The Tree of Wooden Clogs : New from the Criterion Collection, this 1978 Palme d’or winner from writer/director Ermanno Olmi (“featuring the people of the Bergamo countryside,” per the credits) looks at rituals and routines of daily life on a tenant farm, circa 1898. Startlingly matter-of-fact in the details and downright documentary-like in its observation, it’s a film that’s episodic in structure, but cumulatively affecting – a slow but steady drum of worrisome events builds slowly but patiently through its three-plus hour running time, amounting to a challenging but powerful meditation on faith, family, poverty, and conservatism. (Includes Mike Leigh introduction, hourlong Olmi interview program, new cast and crew discussion, archival Olmi interviews, and trailer.)

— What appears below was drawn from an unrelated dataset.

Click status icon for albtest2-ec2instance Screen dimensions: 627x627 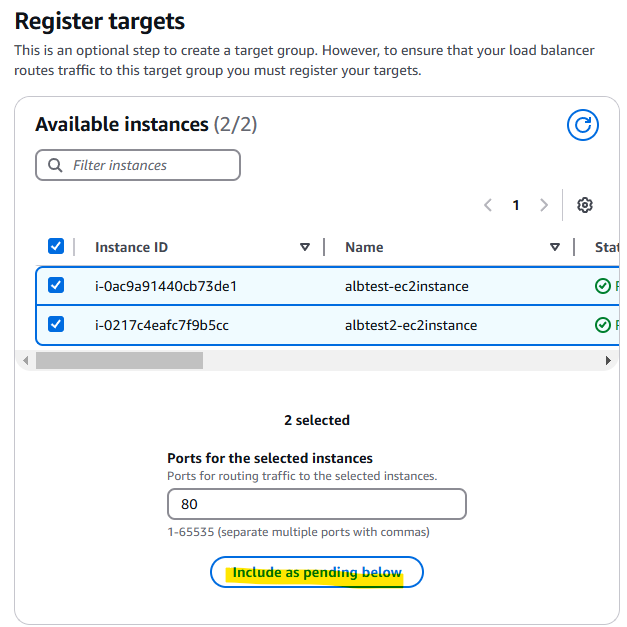pos(603,325)
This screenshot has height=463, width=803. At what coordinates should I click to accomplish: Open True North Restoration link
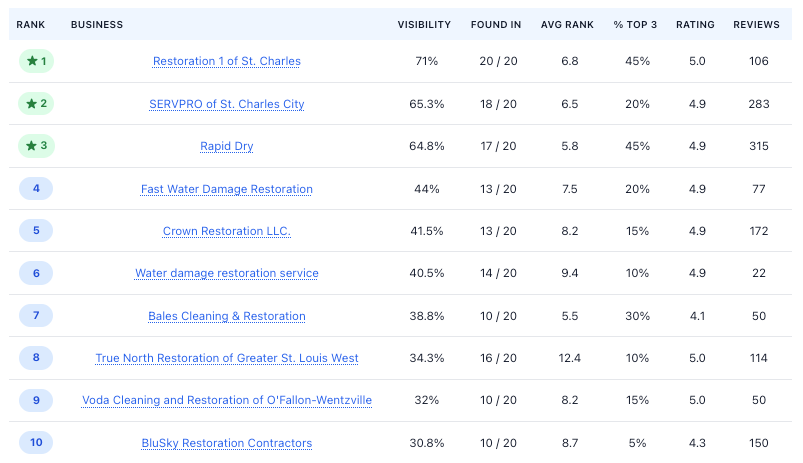pyautogui.click(x=227, y=358)
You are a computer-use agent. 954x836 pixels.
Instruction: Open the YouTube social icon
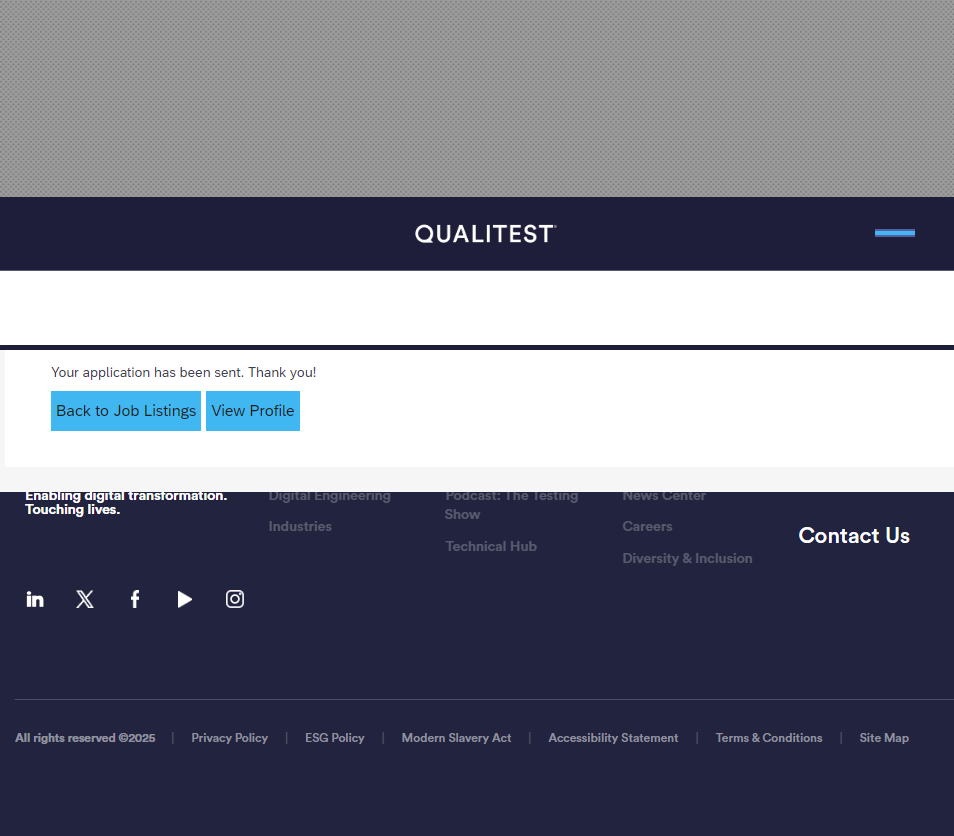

One Million Years B.C. : This 1966 sci-fi effort from director Don Chaffey (Jason and the Argonauts, Pete’s Dragon) is most famous for the advertisements of mega-star Raquel Welch in a fur bikini – and, these days, the prison-escape-enabling poster that bore that image. But she doesn’t even show up until the 28-minute mark of this “story from long, long ago” set in “a hard, unfriendly world.” It is, full disclosure, often some awfully silly business (put simply, it’s what Caveman was parodying and Quest for Fire was correcting). And it’s easy to pick apart the straight and white teeth, fake beards, and aforementioned fur bikini, but credit where due: these cave people don’t miraculously speak English or any of that nonsense. The soundtrack is all grunts, nonsense words, and effects, for 100 minutes – which is sort of daring and experimental, particularly for a big studio picture in ’66. It’s almost purely visual, in other words, which is just fine when so much of the film consists of knockout Ray Harryhausen effects – in addition to incongruent dinosaurs, it’s chock full of giant lizards, turtles, and spiders, owing more to the monster movies of the ‘50s than the actual Neanderthal era. Not a great movie, but an entertaining and oddly fascinating one. (Includes both the international and U.S. cuts, audio commentary, interviews, advertising materials, and trailers.)